PROJECT SUMMARY
The current pandemic caused by the severe acute respiratory syndrome coronavirus 2 (SARS-CoV-2) has led
to global public health concerns. This novel coronavirus disease (COVID-19) shares similar clinical symptoms
with diseases caused by other viruses in the coronavirus family and other common respiratory viruses. When
an infectious agent replicates within a host organism, the host interacts with, and responds to the virus with
various mechanisms. Given the varying severity across patients and emergence of new SARS-CoV-2 variants,
there is an urgent need to understand how the host responds to COVID-19 and its variants. RNA sequencing
(RNA-seq) data that profile transcriptional response to SARS-CoV-2 and other respiratory viral infections are
available from public databases. Comparing the gene signatures across respiratory viruses will identify
similarities and differences of how the host responds to these infections. In particular, compendium analyses in
which multiple datasets are integrated bring great opportunities for generating novel biological hypotheses.

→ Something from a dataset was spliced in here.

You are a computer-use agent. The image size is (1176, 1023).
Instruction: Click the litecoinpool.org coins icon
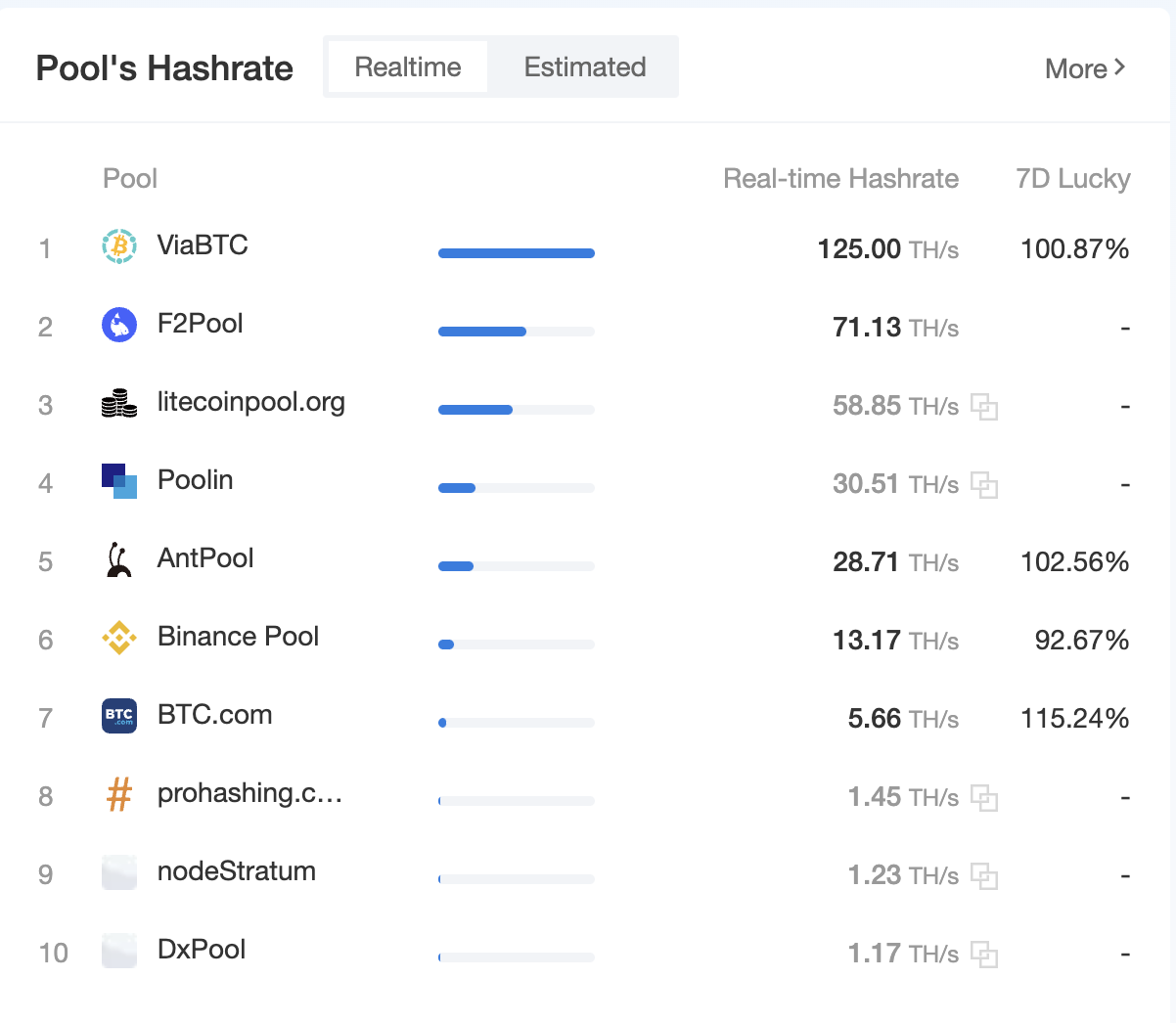coord(119,403)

However, compendium analysis of RNA-seq data generated across different laboratories is an onerous task
given the different protocols, parameters, software and software versions used at the time of analyses.
This proposal focuses on the development of software tools to facilitate re-analyses of existing host-response
RNA-seq data to create a compendium of gene signatures using the same set of analytical tools and input
parameters. Our deliverables will include workflows with saved input files and parameters, fixed software
versions and dependencies that will facilitate reproducibility and collaboration. We will provide an accessible
graphical user interface that allows users to create custom signature sets by querying the data and if desired,
re-analyzing the data using one of our provided workflows or a workflow of their own choosing. Users will be
able to filter biological variables, perform cross species analysis, compare gene signatures to other gene set
repositories. In addition, we will create an accessible dashboard that will support the query, download,
visualization and reproducible analysis of gene expression data from SARS-CoV-2 and other common
respiratory viruses. Tools will be provided to allow the user to interactively visualize the data and inform the
choice of appropriate gene signatures. Not only will our software tools and dashboard provide an accessible
front end, we will also develop an easy-to-use, scalable and cloud-enabled backend that enables efficient
alignment of sequencing data. Our proposed project will empower biomedical scientists to experiment with
different computational methods, input parameters (including the alignment step) across multiple datasets and
respiratory viral infections. Thus, facilitating integrated and interactive analyses using datasets generated by
multiple laboratories to advance our understanding of host transcriptional response to COVID-19.